■ **Given task**
Print all of the following records word for word, changing nothing.

■ **Data excerpts**

-------------------------

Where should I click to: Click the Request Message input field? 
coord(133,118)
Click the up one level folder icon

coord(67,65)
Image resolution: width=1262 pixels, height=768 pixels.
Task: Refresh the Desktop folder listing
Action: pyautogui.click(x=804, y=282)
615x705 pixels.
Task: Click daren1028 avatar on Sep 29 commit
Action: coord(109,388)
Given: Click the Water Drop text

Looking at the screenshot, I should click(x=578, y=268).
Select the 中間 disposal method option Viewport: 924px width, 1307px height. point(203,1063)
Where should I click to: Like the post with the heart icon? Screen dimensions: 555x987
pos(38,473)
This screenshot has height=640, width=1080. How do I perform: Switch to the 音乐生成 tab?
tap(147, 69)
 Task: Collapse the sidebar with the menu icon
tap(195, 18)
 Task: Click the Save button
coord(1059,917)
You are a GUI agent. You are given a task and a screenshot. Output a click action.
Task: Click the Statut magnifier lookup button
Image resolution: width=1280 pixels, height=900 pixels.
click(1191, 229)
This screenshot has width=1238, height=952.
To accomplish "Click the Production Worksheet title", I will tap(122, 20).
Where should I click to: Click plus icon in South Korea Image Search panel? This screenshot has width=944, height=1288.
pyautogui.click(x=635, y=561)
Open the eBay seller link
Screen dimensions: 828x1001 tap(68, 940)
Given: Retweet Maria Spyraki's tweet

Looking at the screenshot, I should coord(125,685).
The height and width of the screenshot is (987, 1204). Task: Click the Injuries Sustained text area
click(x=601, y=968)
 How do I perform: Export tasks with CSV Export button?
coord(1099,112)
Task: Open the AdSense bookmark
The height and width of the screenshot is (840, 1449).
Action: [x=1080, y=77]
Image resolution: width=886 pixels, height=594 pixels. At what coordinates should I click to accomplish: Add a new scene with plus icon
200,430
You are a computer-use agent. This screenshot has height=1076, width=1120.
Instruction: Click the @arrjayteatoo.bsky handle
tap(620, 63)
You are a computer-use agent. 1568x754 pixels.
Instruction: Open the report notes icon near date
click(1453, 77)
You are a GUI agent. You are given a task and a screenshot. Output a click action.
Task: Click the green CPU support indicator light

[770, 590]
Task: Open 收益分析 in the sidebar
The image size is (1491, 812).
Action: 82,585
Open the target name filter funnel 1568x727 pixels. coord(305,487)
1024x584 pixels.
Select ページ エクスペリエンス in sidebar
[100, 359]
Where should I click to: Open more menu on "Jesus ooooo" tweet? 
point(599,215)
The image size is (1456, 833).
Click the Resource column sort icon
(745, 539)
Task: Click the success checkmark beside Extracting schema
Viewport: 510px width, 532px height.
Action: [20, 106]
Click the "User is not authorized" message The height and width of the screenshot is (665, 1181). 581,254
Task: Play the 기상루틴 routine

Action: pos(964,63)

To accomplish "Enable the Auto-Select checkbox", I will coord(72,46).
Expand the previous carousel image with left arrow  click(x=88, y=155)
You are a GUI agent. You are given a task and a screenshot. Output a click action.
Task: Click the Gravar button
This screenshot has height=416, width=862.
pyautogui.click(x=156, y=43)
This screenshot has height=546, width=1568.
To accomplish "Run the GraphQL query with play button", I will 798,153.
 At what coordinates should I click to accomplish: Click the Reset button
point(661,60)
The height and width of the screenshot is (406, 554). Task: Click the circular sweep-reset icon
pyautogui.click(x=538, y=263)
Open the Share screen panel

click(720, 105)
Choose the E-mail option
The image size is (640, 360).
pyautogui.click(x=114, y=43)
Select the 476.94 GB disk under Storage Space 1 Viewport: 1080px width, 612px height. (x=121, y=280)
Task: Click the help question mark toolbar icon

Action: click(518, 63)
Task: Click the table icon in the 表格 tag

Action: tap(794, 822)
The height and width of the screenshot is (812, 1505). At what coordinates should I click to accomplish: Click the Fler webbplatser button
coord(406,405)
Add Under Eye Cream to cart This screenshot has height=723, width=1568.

-------------------------

■ **The completed task**
Where should I click to: Click the Request Message input field? 
coord(133,118)
Click the up one level folder icon

coord(67,65)
Image resolution: width=1262 pixels, height=768 pixels.
Task: Refresh the Desktop folder listing
Action: pyautogui.click(x=804, y=282)
615x705 pixels.
Task: Click daren1028 avatar on Sep 29 commit
Action: coord(109,388)
Given: Click the Water Drop text

Looking at the screenshot, I should click(x=578, y=268).
Select the 中間 disposal method option Viewport: 924px width, 1307px height. point(203,1063)
Where should I click to: Like the post with the heart icon? Screen dimensions: 555x987
pos(38,473)
This screenshot has height=640, width=1080. How do I perform: Switch to the 音乐生成 tab?
tap(147, 69)
 Task: Collapse the sidebar with the menu icon
tap(195, 18)
 Task: Click the Save button
coord(1059,917)
You are a GUI agent. You are given a task and a screenshot. Output a click action.
Task: Click the Statut magnifier lookup button
Image resolution: width=1280 pixels, height=900 pixels.
click(1191, 229)
This screenshot has width=1238, height=952.
To accomplish "Click the Production Worksheet title", I will tap(122, 20).
Where should I click to: Click plus icon in South Korea Image Search panel? This screenshot has width=944, height=1288.
pyautogui.click(x=635, y=561)
Open the eBay seller link
Screen dimensions: 828x1001 tap(68, 940)
Given: Retweet Maria Spyraki's tweet

Looking at the screenshot, I should coord(125,685).
The height and width of the screenshot is (987, 1204). Task: Click the Injuries Sustained text area
click(x=601, y=968)
 How do I perform: Export tasks with CSV Export button?
coord(1099,112)
Task: Open the AdSense bookmark
The height and width of the screenshot is (840, 1449).
Action: [x=1080, y=77]
Image resolution: width=886 pixels, height=594 pixels. At what coordinates should I click to accomplish: Add a new scene with plus icon
200,430
You are a computer-use agent. This screenshot has height=1076, width=1120.
Instruction: Click the @arrjayteatoo.bsky handle
tap(620, 63)
You are a computer-use agent. 1568x754 pixels.
Instruction: Open the report notes icon near date
click(1453, 77)
You are a GUI agent. You are given a task and a screenshot. Output a click action.
Task: Click the green CPU support indicator light

[770, 590]
Task: Open 收益分析 in the sidebar
The image size is (1491, 812).
Action: 82,585
Open the target name filter funnel 1568x727 pixels. coord(305,487)
1024x584 pixels.
Select ページ エクスペリエンス in sidebar
[100, 359]
Where should I click to: Open more menu on "Jesus ooooo" tweet? 
point(599,215)
The image size is (1456, 833).
Click the Resource column sort icon
(745, 539)
Task: Click the success checkmark beside Extracting schema
Viewport: 510px width, 532px height.
Action: [20, 106]
Click the "User is not authorized" message The height and width of the screenshot is (665, 1181). 581,254
Task: Play the 기상루틴 routine

Action: pos(964,63)

To accomplish "Enable the Auto-Select checkbox", I will coord(72,46).
Expand the previous carousel image with left arrow  click(x=88, y=155)
You are a GUI agent. You are given a task and a screenshot. Output a click action.
Task: Click the Gravar button
This screenshot has height=416, width=862.
pyautogui.click(x=156, y=43)
This screenshot has height=546, width=1568.
To accomplish "Run the GraphQL query with play button", I will 798,153.
 At what coordinates should I click to accomplish: Click the Reset button
point(661,60)
The height and width of the screenshot is (406, 554). Task: Click the circular sweep-reset icon
pyautogui.click(x=538, y=263)
Open the Share screen panel

click(720, 105)
Choose the E-mail option
The image size is (640, 360).
pyautogui.click(x=114, y=43)
Select the 476.94 GB disk under Storage Space 1 Viewport: 1080px width, 612px height. (x=121, y=280)
Task: Click the help question mark toolbar icon

Action: click(518, 63)
Task: Click the table icon in the 表格 tag

Action: tap(794, 822)
The height and width of the screenshot is (812, 1505). At what coordinates should I click to accomplish: Click the Fler webbplatser button
coord(406,405)
Add Under Eye Cream to cart This screenshot has height=723, width=1568.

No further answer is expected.